TASK GOAL | Copy every line of text from the material below word for word, leaving out the pictures.

--

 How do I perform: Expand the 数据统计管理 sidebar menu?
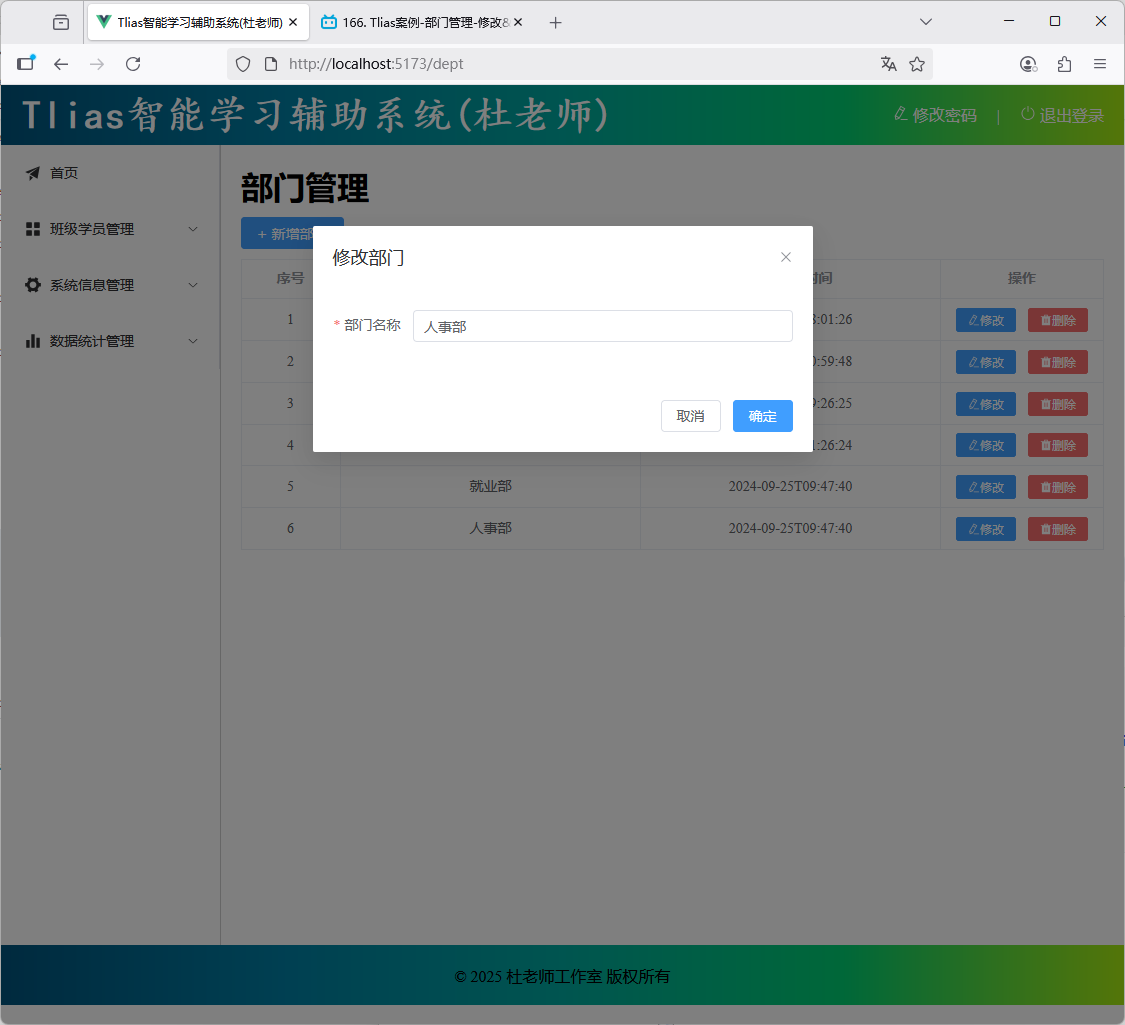tap(110, 341)
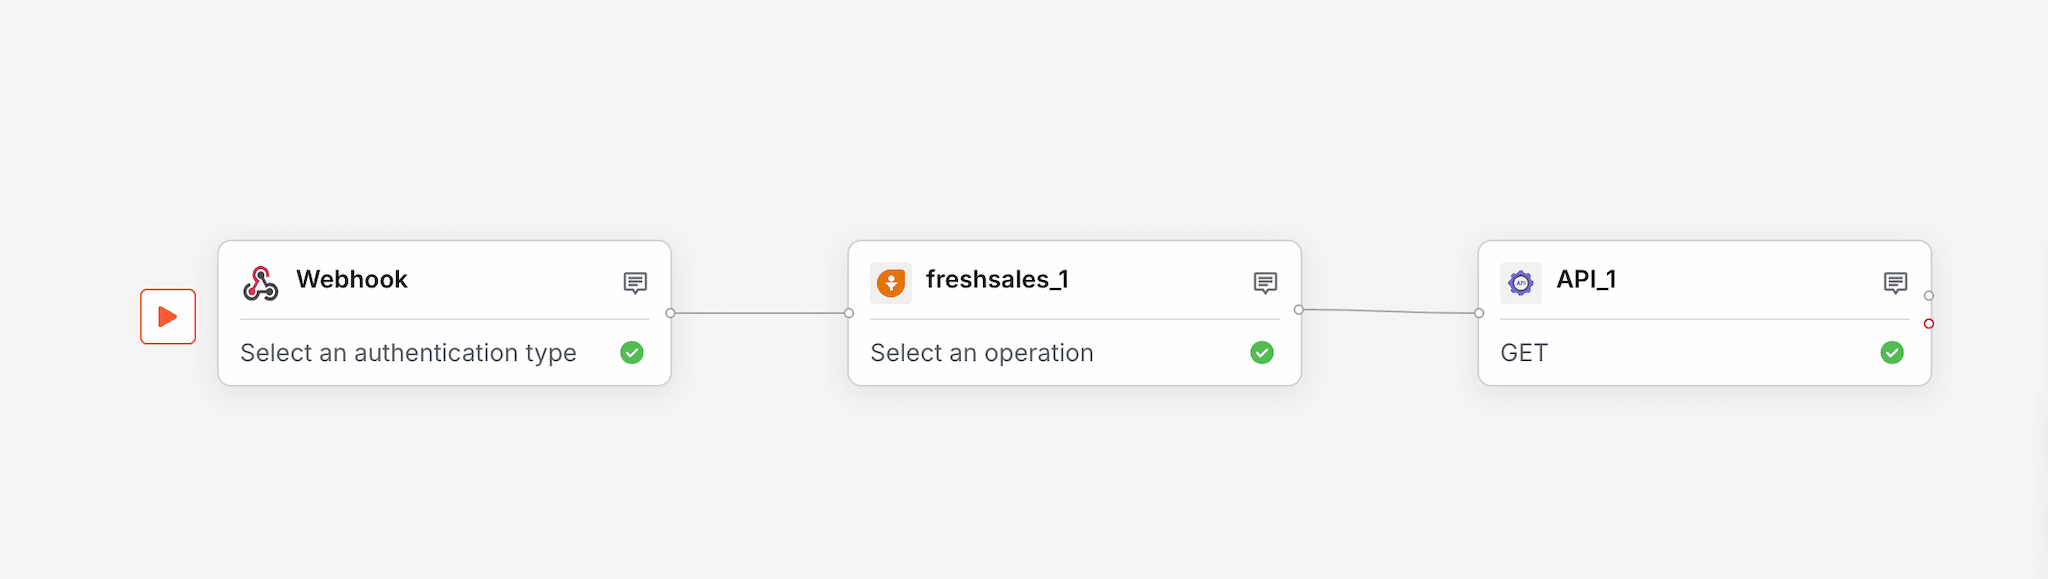
Task: Click the Webhook node icon
Action: tap(261, 283)
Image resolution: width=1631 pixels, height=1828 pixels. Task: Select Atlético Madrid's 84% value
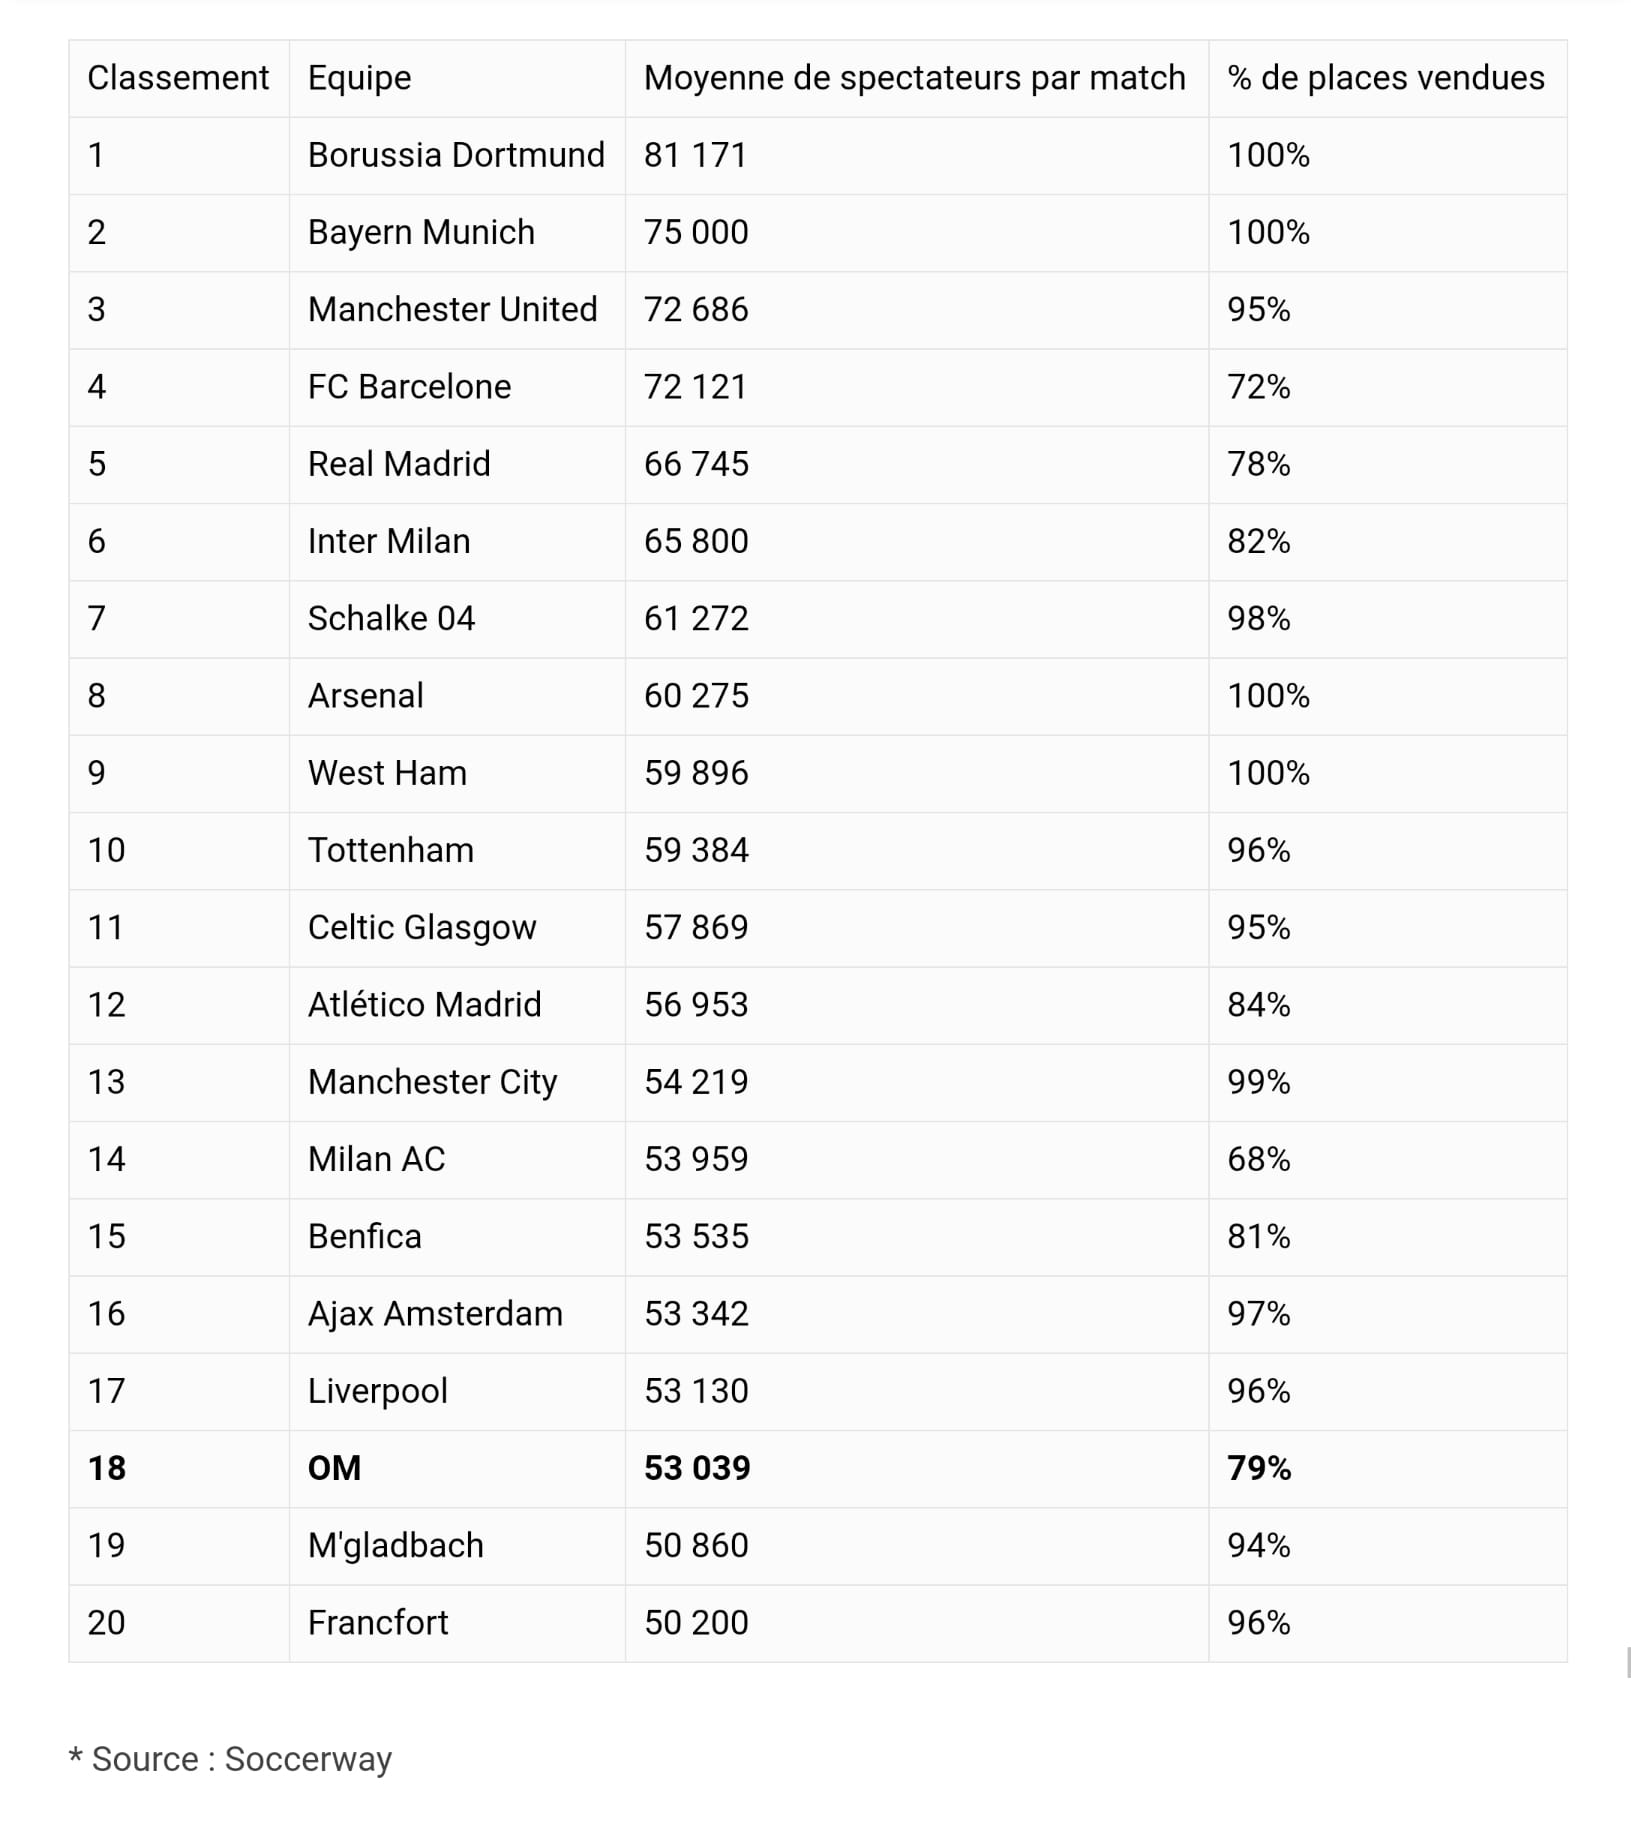(x=1258, y=1005)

--

WORKED SOLUTION |
 How do I perform: Expand the 数据统计管理 sidebar menu?
tap(110, 341)
Task: Click the Webhook node icon
Action: tap(261, 283)
Image resolution: width=1631 pixels, height=1828 pixels. Task: Select Atlético Madrid's 84% value
(x=1258, y=1005)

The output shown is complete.